Probably I saw them on a menu somewhere, or flipping through a cookbook at a bookstore. Maybe it was divine food intervention. I didn't spend a lot of time debating the origins of this idea, I just got to work searching for a recipe once I got to the office.

If you type "orange rosemary scones" into Google, you'll find a wealth of advice and recipes. I bookmarked a Food & Wine recipe, decided to skip the pistachios, and picked up some sprigs of rosemary on my way home from work.

Merely an hour after I got home, I had a warm batch of scones and an apartment filled with the scent of citrus. They're not overly sweet or orangey. They're good warm out of the oven next to a bowl of soup. They go down really nicely next to a mug of spicy hot chocolate.
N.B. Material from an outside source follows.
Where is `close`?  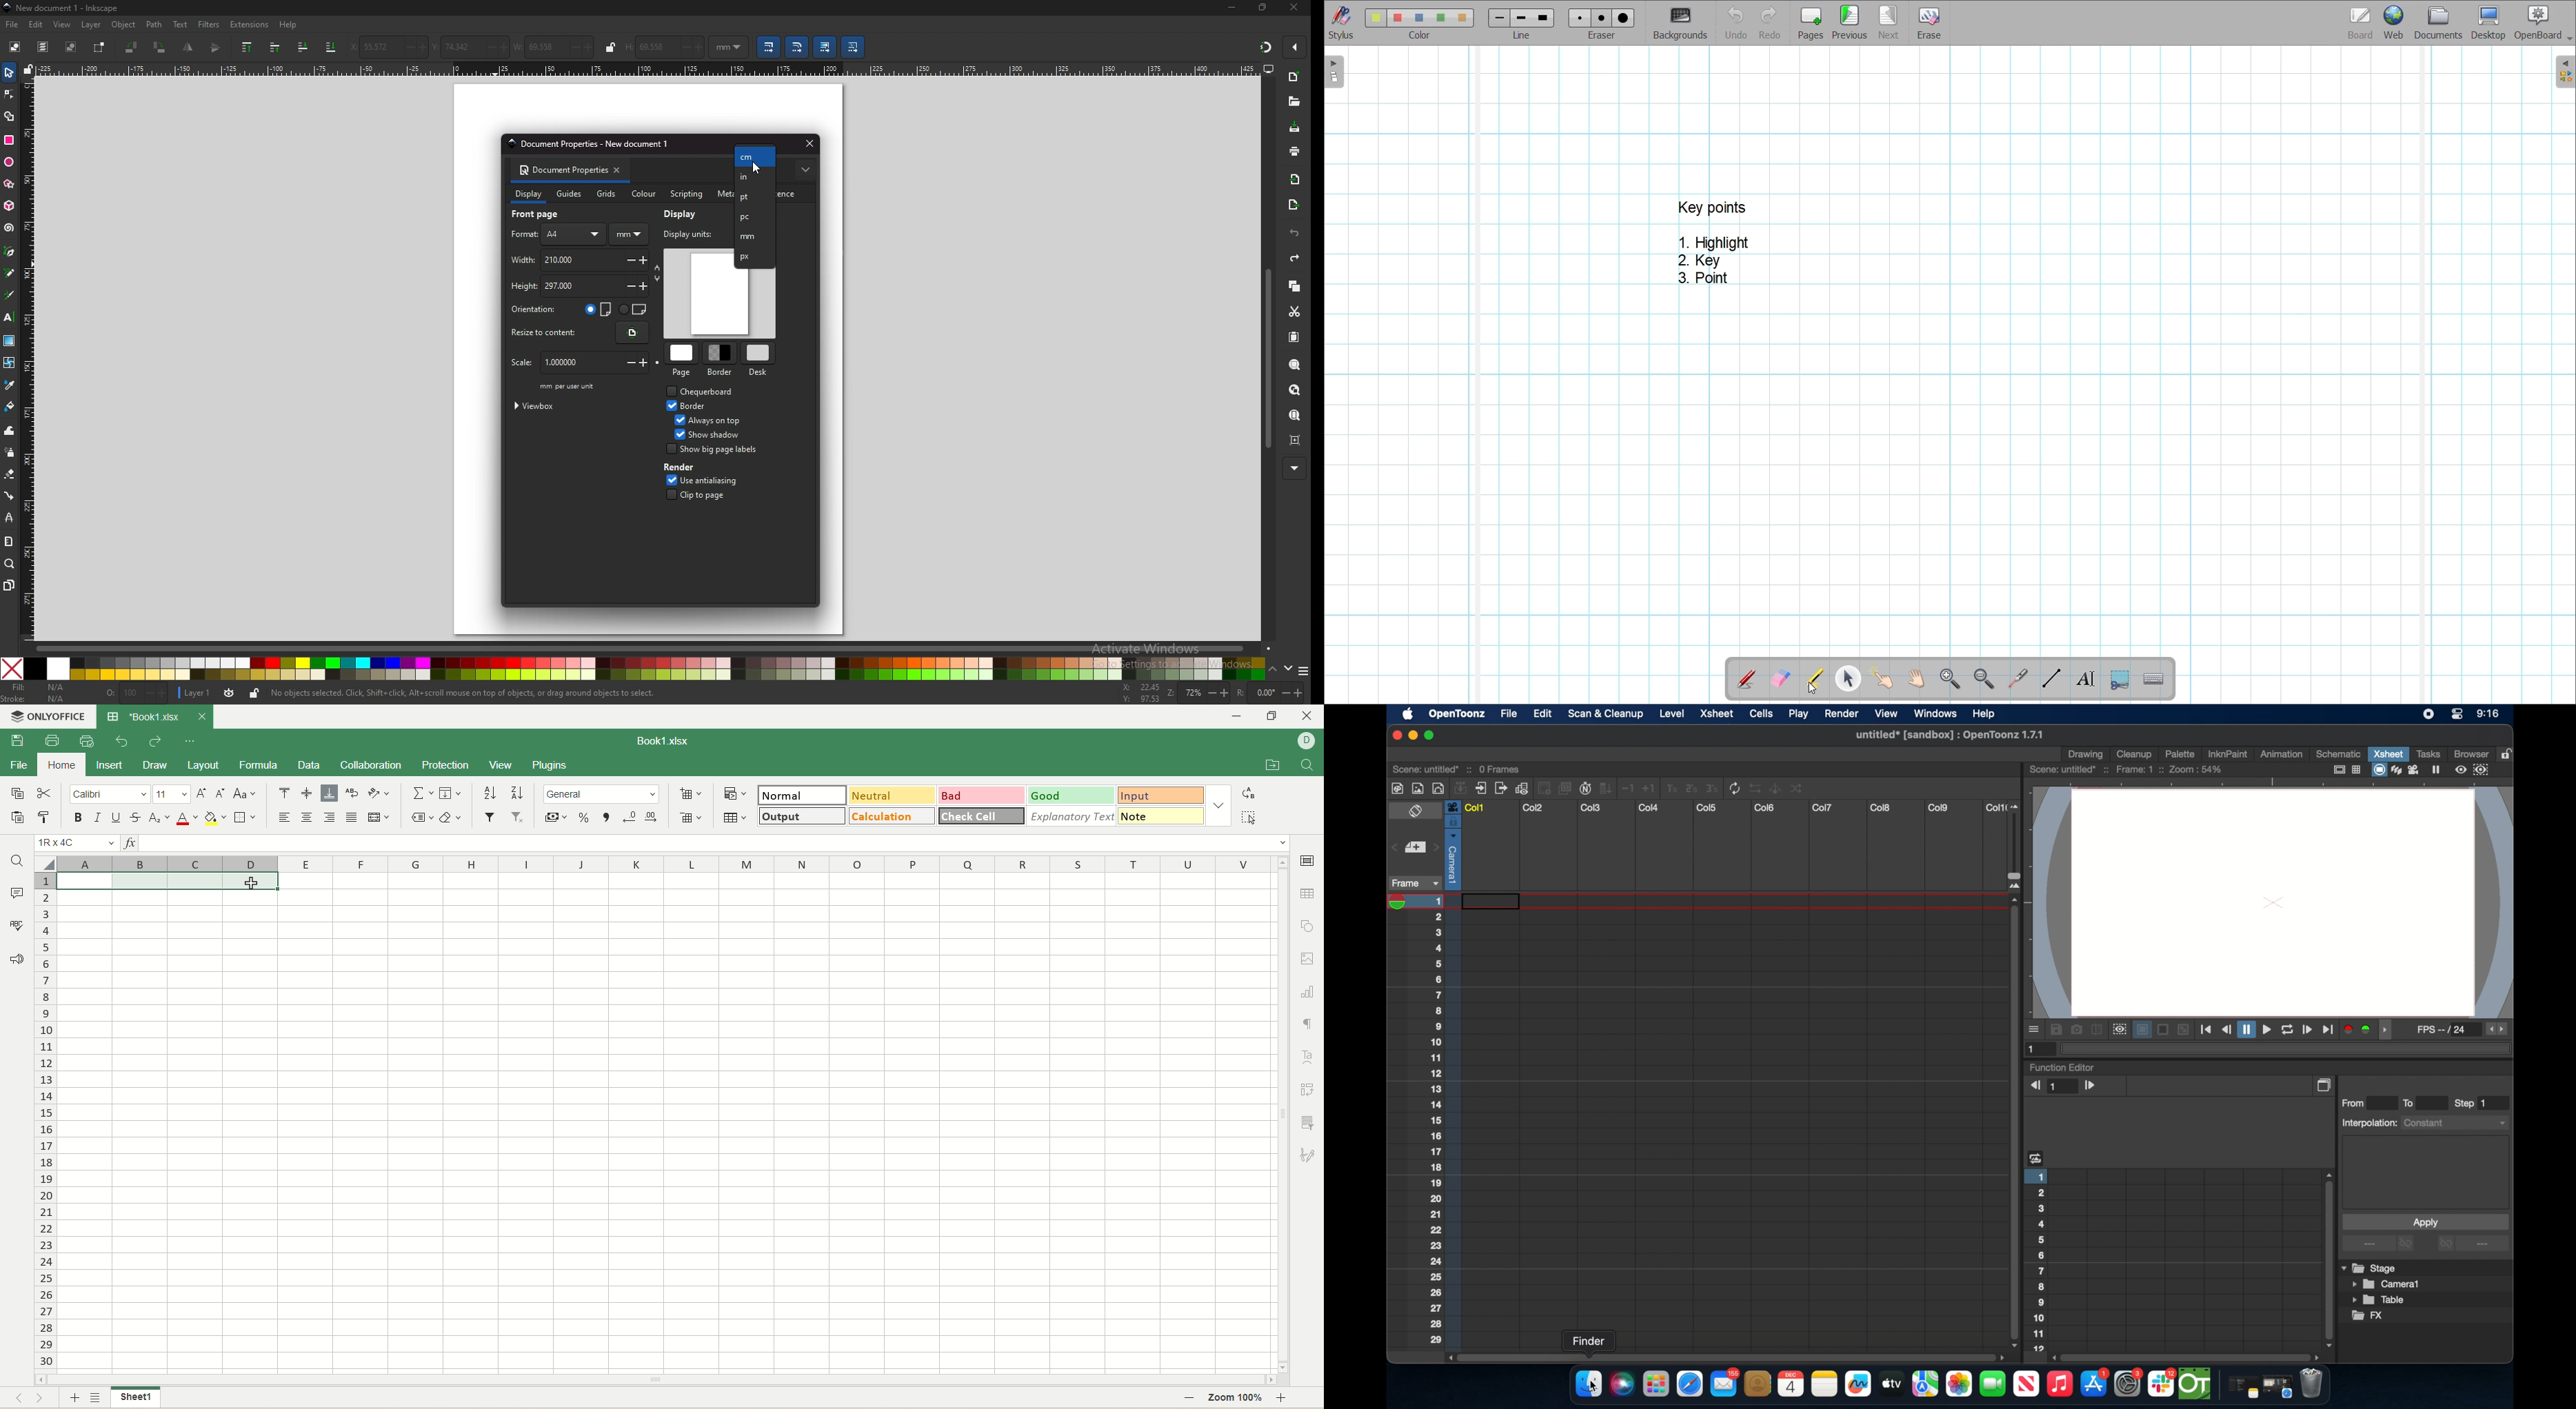
close is located at coordinates (1293, 8).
The recipe also gave me a chance to do one of the best things you can do with orange rinds: run some hot water down the sink and grind them up in the disposal. The sink smells like an orange grove. At least I think it does, I've never been to one.

These scones were not fussy or time-consuming, and the results were nice. The process of making them was even sort of therapeutic in a Ruth Reichl kind of way. Are voices in my head now shouting out recipe ideas for dinner? Maybe this is the first sign of food insanity. I don't care, commit me, just as long as there are oranges and rosemary there.